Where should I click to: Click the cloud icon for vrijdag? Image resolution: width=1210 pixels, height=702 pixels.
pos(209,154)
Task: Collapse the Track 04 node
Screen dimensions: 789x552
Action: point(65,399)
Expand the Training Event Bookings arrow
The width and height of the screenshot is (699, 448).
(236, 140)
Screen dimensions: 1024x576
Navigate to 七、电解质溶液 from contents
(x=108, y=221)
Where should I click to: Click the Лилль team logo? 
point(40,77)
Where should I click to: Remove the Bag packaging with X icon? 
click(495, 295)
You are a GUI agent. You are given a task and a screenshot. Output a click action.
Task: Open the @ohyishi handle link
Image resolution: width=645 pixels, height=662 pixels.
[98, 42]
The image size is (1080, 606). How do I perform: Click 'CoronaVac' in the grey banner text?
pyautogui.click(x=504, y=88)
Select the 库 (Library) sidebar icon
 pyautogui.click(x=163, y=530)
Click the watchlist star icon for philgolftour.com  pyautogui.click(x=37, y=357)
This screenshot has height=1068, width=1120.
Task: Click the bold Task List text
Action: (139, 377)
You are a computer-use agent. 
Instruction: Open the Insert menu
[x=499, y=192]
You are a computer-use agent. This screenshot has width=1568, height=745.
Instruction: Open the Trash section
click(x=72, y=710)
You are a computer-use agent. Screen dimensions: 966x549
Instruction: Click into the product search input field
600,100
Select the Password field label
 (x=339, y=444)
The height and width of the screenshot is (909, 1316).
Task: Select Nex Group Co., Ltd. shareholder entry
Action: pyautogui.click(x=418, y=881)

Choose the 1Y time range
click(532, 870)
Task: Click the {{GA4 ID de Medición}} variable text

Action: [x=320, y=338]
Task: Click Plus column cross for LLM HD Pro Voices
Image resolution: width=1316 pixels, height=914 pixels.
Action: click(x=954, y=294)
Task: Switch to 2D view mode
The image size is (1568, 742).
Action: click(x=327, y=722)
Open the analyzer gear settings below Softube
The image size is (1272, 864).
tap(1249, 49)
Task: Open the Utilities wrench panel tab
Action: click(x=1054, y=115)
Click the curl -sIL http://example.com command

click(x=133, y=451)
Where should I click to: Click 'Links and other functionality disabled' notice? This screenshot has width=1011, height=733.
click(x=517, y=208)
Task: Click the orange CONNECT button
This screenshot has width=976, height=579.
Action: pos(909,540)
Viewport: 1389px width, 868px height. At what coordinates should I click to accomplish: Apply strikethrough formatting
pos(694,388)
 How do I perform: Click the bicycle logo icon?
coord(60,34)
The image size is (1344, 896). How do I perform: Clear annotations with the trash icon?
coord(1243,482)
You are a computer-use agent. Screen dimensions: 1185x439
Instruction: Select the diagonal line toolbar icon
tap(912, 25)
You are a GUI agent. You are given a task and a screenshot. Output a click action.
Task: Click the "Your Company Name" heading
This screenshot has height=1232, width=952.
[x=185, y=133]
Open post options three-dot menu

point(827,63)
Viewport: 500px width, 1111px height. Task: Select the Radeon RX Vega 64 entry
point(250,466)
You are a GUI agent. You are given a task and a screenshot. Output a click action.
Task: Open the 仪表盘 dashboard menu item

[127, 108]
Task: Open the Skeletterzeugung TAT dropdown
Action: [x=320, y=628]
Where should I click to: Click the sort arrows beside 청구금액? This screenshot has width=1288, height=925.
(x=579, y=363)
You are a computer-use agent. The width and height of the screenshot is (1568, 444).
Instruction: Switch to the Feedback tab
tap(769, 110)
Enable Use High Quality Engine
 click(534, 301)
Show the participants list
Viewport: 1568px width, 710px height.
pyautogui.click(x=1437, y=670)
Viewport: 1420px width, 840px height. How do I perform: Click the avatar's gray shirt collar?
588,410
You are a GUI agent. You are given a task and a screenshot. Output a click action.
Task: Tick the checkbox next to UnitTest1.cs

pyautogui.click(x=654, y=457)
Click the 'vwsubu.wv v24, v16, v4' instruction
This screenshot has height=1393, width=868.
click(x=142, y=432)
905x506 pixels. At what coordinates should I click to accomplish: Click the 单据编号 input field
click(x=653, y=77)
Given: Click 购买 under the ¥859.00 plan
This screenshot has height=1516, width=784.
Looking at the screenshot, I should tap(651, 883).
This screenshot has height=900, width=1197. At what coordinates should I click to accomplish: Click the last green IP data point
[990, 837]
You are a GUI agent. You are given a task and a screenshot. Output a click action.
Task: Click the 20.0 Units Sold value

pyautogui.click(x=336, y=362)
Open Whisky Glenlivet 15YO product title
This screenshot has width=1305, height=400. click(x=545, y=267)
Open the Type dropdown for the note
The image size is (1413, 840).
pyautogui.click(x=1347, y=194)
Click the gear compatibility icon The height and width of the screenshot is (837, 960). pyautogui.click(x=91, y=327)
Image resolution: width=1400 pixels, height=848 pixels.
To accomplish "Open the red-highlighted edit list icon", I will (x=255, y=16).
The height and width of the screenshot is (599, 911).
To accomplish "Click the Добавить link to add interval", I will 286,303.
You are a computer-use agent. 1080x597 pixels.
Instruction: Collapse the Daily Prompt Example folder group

——

Requirement: Print word for word everything from the line containing "Viewport: 1420px width, 840px" down to the last line of the records.

Output of the task:
Viewport: 1420px width, 840px height. How do I perform: Click the avatar's gray shirt collar?
588,410
You are a GUI agent. You are given a task and a screenshot. Output a click action.
Task: Tick the checkbox next to UnitTest1.cs

pyautogui.click(x=654, y=457)
Click the 'vwsubu.wv v24, v16, v4' instruction
This screenshot has height=1393, width=868.
click(x=142, y=432)
905x506 pixels. At what coordinates should I click to accomplish: Click the 单据编号 input field
click(x=653, y=77)
Given: Click 购买 under the ¥859.00 plan
This screenshot has height=1516, width=784.
Looking at the screenshot, I should tap(651, 883).
This screenshot has height=900, width=1197. At what coordinates should I click to accomplish: Click the last green IP data point
[990, 837]
You are a GUI agent. You are given a task and a screenshot. Output a click action.
Task: Click the 20.0 Units Sold value

pyautogui.click(x=336, y=362)
Open Whisky Glenlivet 15YO product title
This screenshot has width=1305, height=400. click(x=545, y=267)
Open the Type dropdown for the note
The image size is (1413, 840).
pyautogui.click(x=1347, y=194)
Click the gear compatibility icon The height and width of the screenshot is (837, 960). pyautogui.click(x=91, y=327)
Image resolution: width=1400 pixels, height=848 pixels.
To accomplish "Open the red-highlighted edit list icon", I will (x=255, y=16).
The height and width of the screenshot is (599, 911).
To accomplish "Click the Добавить link to add interval", I will 286,303.
You are a computer-use agent. 1080x597 pixels.
Instruction: Collapse the Daily Prompt Example folder group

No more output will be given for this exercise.